[Start of Attachment]

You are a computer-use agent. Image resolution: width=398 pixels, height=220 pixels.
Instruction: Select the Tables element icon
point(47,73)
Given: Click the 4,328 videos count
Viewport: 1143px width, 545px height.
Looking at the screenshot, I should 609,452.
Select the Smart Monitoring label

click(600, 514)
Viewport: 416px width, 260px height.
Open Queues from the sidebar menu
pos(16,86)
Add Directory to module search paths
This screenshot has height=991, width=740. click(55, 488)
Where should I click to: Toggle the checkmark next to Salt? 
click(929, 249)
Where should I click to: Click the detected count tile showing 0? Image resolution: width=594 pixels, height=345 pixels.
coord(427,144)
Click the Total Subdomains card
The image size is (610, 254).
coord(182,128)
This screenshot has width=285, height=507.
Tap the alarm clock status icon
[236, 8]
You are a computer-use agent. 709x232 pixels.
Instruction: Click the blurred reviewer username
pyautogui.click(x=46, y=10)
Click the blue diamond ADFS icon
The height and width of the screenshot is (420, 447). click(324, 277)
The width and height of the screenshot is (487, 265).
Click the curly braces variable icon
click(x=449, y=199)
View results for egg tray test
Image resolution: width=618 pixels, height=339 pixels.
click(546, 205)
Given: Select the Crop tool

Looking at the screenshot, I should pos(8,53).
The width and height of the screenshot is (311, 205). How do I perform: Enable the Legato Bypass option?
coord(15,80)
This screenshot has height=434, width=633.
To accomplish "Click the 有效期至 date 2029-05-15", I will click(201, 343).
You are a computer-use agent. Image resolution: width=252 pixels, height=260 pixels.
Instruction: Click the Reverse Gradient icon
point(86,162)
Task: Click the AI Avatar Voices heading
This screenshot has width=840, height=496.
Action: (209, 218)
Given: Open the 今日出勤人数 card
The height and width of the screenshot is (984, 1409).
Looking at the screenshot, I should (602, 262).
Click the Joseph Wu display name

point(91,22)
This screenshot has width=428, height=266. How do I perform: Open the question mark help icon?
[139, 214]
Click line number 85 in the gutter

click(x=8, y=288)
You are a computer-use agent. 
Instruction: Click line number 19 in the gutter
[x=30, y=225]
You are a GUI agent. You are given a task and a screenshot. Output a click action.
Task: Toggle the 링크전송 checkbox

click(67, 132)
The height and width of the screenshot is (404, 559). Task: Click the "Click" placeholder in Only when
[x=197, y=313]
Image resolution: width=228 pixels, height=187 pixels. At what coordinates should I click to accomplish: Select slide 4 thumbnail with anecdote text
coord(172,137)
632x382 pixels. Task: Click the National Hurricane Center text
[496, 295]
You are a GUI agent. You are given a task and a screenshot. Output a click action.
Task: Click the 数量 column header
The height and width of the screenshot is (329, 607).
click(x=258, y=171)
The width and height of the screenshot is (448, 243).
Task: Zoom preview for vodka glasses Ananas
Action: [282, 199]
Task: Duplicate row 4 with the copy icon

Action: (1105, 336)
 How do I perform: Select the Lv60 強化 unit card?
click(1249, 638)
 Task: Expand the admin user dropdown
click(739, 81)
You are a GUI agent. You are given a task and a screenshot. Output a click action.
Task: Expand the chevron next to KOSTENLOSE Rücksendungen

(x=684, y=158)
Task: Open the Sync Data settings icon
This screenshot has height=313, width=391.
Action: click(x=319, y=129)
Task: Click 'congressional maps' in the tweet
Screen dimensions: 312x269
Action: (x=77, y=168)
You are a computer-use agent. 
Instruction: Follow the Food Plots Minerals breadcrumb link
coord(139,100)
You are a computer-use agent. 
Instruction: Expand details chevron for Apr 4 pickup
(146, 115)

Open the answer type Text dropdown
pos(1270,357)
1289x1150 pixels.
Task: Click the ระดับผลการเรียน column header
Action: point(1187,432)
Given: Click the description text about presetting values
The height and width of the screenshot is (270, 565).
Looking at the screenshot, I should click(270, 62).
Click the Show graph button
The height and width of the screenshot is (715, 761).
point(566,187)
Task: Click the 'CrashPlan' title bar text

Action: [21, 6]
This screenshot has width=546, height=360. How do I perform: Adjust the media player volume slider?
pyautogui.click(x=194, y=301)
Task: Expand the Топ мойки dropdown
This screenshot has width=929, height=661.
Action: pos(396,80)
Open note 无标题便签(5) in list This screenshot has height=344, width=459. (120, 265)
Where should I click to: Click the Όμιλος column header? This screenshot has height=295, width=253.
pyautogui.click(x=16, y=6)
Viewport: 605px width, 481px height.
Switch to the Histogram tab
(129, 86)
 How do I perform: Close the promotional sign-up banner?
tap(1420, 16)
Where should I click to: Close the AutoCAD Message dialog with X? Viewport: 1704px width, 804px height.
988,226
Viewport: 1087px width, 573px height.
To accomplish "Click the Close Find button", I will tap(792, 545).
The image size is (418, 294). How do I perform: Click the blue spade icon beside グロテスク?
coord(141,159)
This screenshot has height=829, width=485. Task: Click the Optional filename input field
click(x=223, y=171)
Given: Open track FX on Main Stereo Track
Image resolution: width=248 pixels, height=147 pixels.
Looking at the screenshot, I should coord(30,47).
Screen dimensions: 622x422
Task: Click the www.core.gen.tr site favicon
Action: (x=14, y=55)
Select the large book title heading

[End of Attachment]

● **DESCRIPTION OF THE TASK**: Please go through the data above and copy each line that has the word "will".

● **RESPONSE BOX**:
To accomplish "Click the 有效期至 date 2029-05-15", I will click(201, 343).
To accomplish "Click the Close Find button", I will tap(792, 545).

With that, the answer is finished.